Fingers Crossed That This Doesn’t Turn Into “Someone Should Have Seen This Coming”
How many times have we read or heard about stories where someone was injured, or worse murdered, and when looking back on the circumstances it seems obvious that something bad was going to happen. Yes, I know that hindsight is 20/20, but foresight is more important always, especially in the current social climate of semi-lawlessness. In these circumstances you almost hate to verbalize these ideas, but by making people aware of the situation, prayer and positive thoughts can block anything negative from happening.
Malika Andrews and two of her ESPN colleagues Molly Qerim and Stephen A. Smith have all been harassed by the same individual over the past year.
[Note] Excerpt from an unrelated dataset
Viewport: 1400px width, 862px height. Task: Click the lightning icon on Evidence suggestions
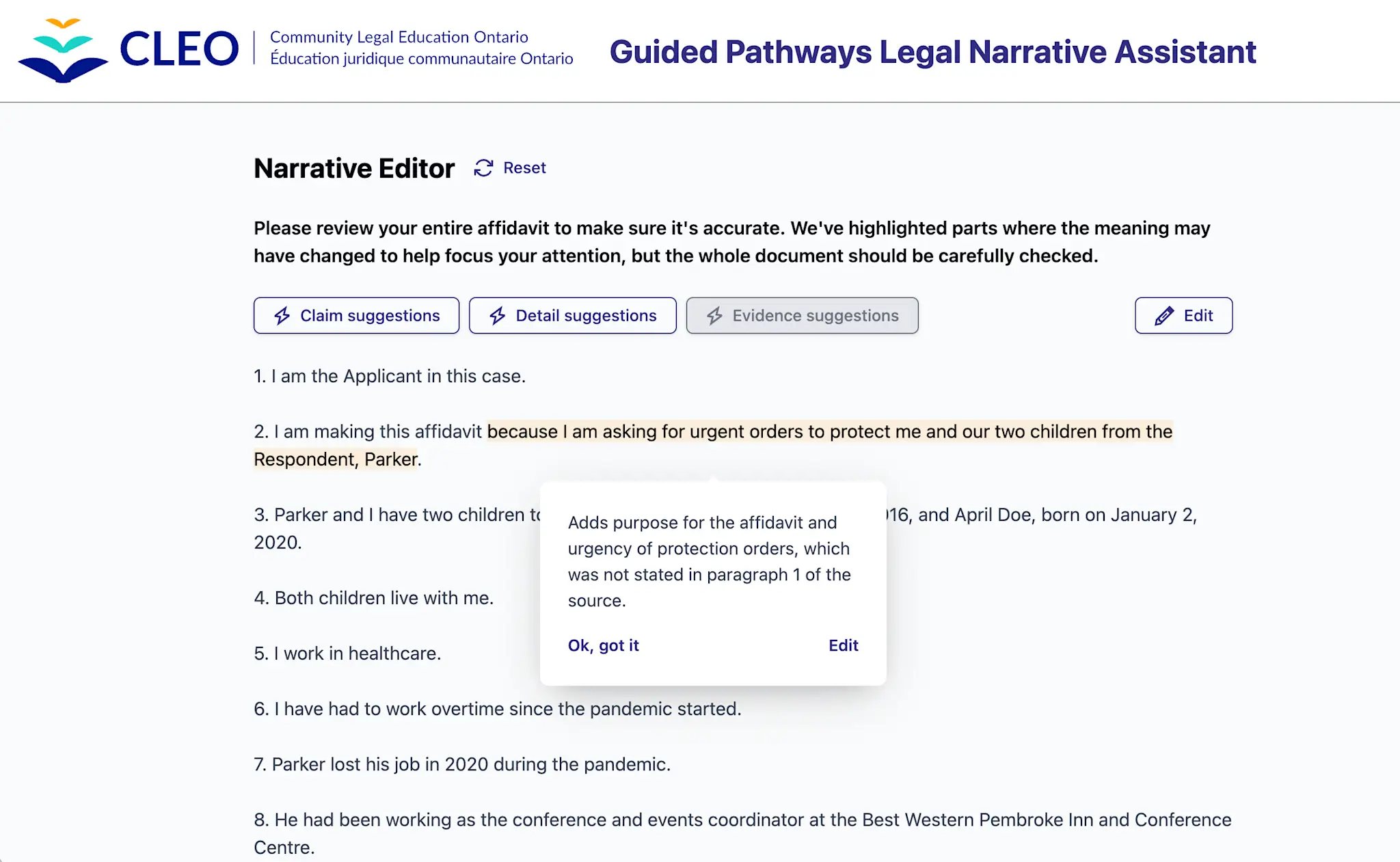(715, 315)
The individual in question is a scum bag by the name of Ahmed Abubakar a 41-year-old that lives in New Jersy.
Last week, Andrews took out a restraining order against this deviant. Over the summer he harassed Andrews over the phone by somehow getting her unlisted, private phone number. Then in September, Abubakar was arrested after he showed up at Qerim’s house, which is in Connecticut, he has also recently shown up at ESPN’s facility in Los Angeles and sent a threatening, vile message to Andrews.
The restraining order that a judge granted to Andrews also “protects” her fiancé (and colleague) Dave McMenamin, Stephen A. Smith, and some others. The restraining order prohibits Abubakar from being within 100 yards of anyone named in the order.
I’m certainly no expert on these things, but I do consider myself a crime buff. I have researched all types of crimes, from murders, disappearances, kidnappings, as well as unique and extreme robberies. While no expert, I can also tell you that I have seen enough cases to know that restraining orders are useless if someone really intends harm. Lets face it, a restraining order is a legal document, but it is still only a piece of paper. It only offers protection if the offender fears the legal system. If they don’t, it may as well be written on toilet paper.
In this particular case, there are several aspects of it that are particularly dangerous. One, Abubakar is obviously delusional. If you read his message to Andrews, he’s troubled in a major way. Second, he can obviously travel to anywhere he wants to. He has already been in both Connecticut and California, so movement doesn’t seem to be an issue. Lastly, He appears to have access to some amount of privileged information. He was able to obtain phone numbers and addresses which makes his profile not only dangerous, but smart and obsessive.
The worst thing that anyone can do at this point is to write Abubakar off as simply a nut case that isn’t a threat. While I pray that he isn’t dangerous, he needs to be closely monitored and all of those involved need to be on peak alert.
I don’t want this to become a “Someone should have seen this coming story.” I want this to be a story where prayer and positivity combine with diligent care and no-one is hurt and Abubakar receives the help he needs.